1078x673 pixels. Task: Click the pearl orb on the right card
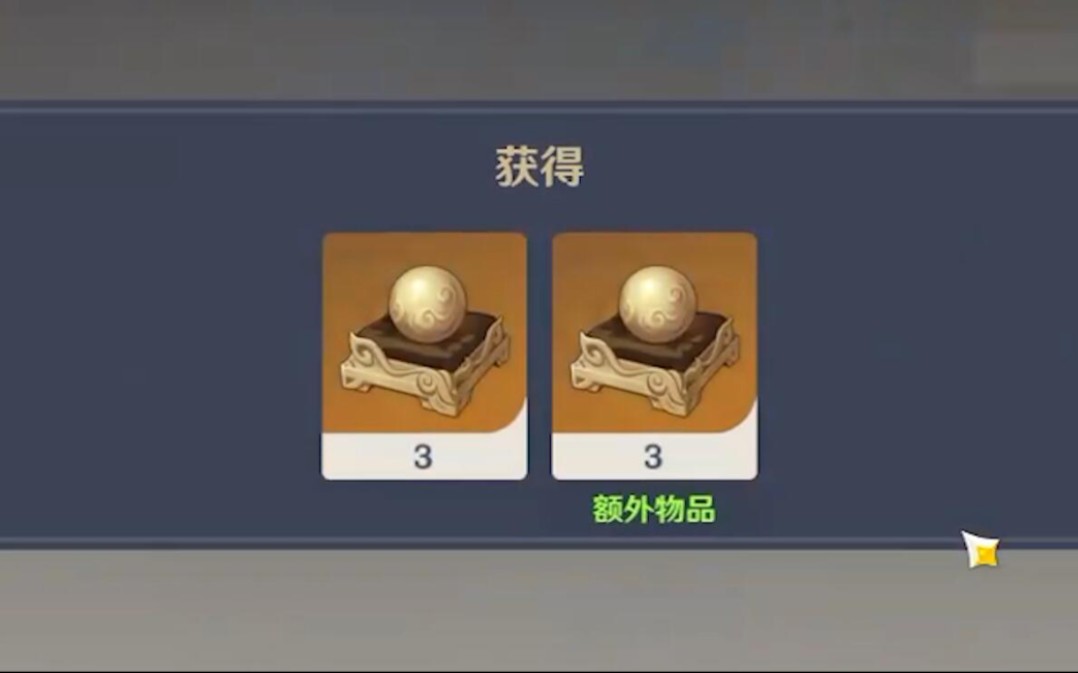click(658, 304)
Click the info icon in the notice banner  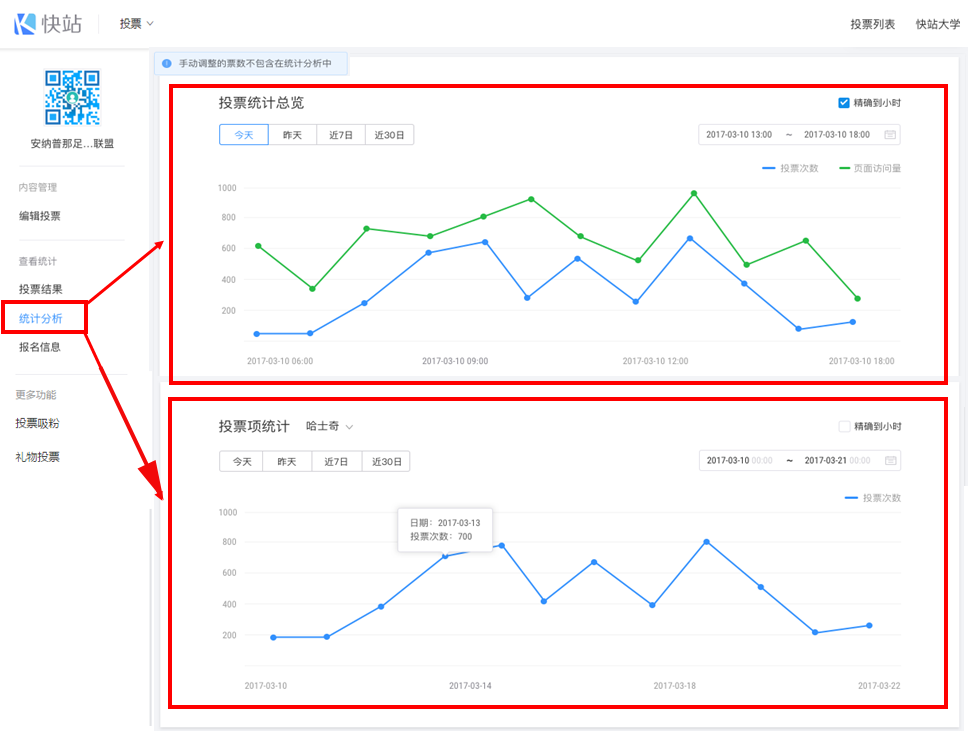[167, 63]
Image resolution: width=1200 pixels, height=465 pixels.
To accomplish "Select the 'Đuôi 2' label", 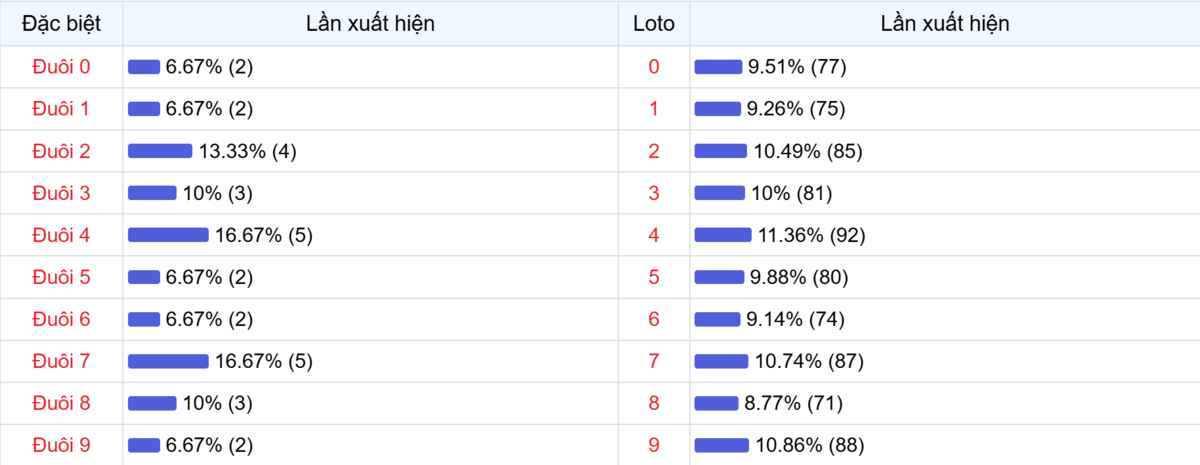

☆ ☆ ☆ ☆ ☆

> [WHAT THIS TASK INVOLVES]: The result should be a transcript of the lines from the line containing "Image resolution: width=1200" through the end of the listing above, exact, inclusive, and without pictures.

> [EXERCISE ANSWER]:
Image resolution: width=1200 pixels, height=465 pixels.
To accomplish "Select the 'Đuôi 2' label", 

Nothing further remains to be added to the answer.